Dataset excerpts
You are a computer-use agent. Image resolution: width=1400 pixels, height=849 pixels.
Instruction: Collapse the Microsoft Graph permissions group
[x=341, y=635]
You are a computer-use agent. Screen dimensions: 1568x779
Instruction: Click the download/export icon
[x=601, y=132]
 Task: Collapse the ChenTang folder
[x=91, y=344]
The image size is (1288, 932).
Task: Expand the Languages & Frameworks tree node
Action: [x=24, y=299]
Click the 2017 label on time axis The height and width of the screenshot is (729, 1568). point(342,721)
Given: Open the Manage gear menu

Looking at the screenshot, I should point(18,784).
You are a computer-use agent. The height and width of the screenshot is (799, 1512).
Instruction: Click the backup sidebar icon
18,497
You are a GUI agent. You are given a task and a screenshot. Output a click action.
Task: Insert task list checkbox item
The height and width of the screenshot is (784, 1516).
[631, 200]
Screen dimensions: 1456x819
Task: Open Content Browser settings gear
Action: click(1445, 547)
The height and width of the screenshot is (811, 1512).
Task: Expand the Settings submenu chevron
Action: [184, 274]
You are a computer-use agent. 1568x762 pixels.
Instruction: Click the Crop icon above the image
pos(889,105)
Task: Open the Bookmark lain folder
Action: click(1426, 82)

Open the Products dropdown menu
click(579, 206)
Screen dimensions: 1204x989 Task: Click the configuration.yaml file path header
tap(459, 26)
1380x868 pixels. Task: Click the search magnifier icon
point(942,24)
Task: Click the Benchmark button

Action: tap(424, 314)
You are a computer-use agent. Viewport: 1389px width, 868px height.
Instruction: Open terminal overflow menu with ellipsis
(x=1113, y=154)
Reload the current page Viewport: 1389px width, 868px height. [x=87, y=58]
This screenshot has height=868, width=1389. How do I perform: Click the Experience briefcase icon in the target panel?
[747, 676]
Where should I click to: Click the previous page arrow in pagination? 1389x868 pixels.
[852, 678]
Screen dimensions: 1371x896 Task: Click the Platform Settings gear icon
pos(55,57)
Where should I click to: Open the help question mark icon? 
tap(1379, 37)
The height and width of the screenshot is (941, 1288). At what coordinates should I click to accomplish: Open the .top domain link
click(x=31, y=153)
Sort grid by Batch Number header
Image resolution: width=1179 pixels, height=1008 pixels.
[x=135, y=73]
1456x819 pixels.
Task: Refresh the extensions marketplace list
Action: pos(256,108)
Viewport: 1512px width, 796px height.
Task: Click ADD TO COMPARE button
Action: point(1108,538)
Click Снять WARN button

Goal of the exercise
Would you please give the number of lines in the data above that contain the string "computer"? Reply with that number only.

Written answer
5